Writing in the journal Nature, the scientists also urge people living in
areas where the A(H5N1) virus has infected poultry and other birds to keep
their cats indoors.
The scientists are from the Erasmus Medical Center in Rotterdam, the
Netherlands, and the Food and Agricultural Organization of the United
Nations. They directed much of their criticism at the World Health
Organization and the World Organization for Animal Health for emphasizing
the lack of evidence that domestic cats play a role in transmitting the
virus and contending that more research is needed.
Cats, tigers and leopards are known to have been infected with the virus in
Asia and Europe. An author of the article, Dr. Albert Osterhaus, a
virologist and veterinarian at Erasmus Medical Center, has performed
experiments showing that cats can give the virus to other cats. But whether
they do so in real life, and if so how often, is unknown.
Dick Thompson, a spokesman for the W.H.O., said yesterday by telephone that
it agreed that more work was needed to determine the role of cats and other
carnivores in the epidemiology of avian influenza.
Epidemiologists have found no change in the way the virus is spreading or
causing illness, Mr. Thompson said. But he added, "Obviously, there still
are major gaps in our knowledge and risk assessment."
He cited a resolution to be put before representatives of the health
organization's member states at its annual meeting in May saying that "given
the close association between domestic cats and people, vigilance for signs
that cats are becoming more widely infected is essential."
In a telephone interview, Dr. Osterhaus said his team was issuing a
precaution and not trying to sound too loud an alarm.
The team has found that cats can be infected through the respiratory tract.

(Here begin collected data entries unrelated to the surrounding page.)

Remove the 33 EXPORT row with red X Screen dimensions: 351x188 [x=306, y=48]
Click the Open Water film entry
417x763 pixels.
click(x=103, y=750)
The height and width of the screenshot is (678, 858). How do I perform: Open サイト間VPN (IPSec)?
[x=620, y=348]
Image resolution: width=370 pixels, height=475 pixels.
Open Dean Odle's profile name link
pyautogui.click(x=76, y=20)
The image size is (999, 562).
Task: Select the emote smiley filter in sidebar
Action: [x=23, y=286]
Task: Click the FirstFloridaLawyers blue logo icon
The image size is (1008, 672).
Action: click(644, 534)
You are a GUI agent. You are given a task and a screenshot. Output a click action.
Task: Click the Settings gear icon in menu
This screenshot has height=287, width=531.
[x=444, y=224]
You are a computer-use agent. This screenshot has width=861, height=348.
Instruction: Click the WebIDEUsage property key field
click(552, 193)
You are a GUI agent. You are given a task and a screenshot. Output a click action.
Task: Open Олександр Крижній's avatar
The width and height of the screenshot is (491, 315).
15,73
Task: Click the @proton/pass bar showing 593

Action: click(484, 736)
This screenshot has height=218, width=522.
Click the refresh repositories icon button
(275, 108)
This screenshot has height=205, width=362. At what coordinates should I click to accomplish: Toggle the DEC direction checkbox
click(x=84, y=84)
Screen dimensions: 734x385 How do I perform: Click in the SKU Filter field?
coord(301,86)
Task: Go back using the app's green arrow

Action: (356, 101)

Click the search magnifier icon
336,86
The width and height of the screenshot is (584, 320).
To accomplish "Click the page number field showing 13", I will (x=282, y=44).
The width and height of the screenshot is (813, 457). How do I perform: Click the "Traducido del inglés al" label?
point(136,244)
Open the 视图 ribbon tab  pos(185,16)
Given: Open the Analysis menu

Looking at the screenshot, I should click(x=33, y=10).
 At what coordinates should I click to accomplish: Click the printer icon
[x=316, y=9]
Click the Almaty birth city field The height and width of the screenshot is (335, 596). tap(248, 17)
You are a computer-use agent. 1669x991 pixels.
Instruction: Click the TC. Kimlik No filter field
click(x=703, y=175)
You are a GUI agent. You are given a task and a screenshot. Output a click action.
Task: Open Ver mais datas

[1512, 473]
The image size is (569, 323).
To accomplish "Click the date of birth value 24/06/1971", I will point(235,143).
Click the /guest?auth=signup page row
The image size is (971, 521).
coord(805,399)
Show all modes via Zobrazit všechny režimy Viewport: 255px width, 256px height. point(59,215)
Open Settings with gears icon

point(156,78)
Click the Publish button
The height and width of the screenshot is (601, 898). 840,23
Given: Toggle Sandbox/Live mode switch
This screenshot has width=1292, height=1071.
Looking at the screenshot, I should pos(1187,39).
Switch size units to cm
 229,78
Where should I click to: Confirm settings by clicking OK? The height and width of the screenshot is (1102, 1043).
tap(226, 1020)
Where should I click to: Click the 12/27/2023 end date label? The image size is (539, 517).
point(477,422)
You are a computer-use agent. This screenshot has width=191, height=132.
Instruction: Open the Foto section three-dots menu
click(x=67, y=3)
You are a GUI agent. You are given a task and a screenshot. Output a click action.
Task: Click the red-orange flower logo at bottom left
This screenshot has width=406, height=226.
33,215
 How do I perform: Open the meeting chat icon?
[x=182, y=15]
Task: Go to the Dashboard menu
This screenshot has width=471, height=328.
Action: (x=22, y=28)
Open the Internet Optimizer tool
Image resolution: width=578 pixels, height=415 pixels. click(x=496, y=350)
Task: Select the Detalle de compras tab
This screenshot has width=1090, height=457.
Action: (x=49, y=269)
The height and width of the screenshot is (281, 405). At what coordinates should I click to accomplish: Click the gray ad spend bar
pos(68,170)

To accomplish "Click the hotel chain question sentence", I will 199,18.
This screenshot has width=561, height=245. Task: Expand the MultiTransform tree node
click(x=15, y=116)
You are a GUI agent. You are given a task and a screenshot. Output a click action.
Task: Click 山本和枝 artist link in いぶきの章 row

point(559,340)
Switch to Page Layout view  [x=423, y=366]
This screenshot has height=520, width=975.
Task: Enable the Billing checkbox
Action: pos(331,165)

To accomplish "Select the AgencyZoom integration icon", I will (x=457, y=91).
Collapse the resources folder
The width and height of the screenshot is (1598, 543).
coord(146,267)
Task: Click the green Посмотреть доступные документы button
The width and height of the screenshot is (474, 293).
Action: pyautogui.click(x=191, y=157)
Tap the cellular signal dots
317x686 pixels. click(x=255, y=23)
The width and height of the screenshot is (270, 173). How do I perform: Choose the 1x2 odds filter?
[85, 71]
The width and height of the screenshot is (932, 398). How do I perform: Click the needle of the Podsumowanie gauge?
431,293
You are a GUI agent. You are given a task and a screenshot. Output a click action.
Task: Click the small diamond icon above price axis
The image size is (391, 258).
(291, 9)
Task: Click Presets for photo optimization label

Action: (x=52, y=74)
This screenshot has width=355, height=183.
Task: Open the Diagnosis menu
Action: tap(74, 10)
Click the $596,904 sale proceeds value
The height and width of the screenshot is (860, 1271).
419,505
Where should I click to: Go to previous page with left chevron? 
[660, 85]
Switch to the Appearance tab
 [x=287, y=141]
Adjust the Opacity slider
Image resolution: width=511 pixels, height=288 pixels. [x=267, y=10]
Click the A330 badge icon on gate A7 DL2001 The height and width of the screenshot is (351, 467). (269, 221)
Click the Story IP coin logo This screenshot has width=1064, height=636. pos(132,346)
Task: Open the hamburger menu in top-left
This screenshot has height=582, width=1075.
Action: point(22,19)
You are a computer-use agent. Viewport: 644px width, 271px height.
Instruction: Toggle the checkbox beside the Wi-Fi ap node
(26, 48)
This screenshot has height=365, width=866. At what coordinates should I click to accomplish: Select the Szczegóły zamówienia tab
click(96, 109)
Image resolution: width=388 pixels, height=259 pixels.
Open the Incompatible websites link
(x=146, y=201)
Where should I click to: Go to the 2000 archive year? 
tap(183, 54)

Cats can also be infected when they ingest the virus, which is a novel route
for influenza transmission in mammals. But cats excrete only one-thousandth
the amount of virus that chickens do, or less, he said.
The concern is that if large numbers of felines and other carnivores become
infected, the virus might mutate in a series of events that could lead to an
epidemic among humans.
But among the many unknowns is how long cats can excrete the virus, the
minimal amount of virus it takes to cause infection and whether cats can
excrete the virus without developing signs of illness.
Dogs, foxes, seals and other carnivores may be vulnerable to A(H5N1) virus
infection, Dr. Osterhaus said. Tests in Thailand have shown that the virus
has infected dogs without causing apparent symptoms.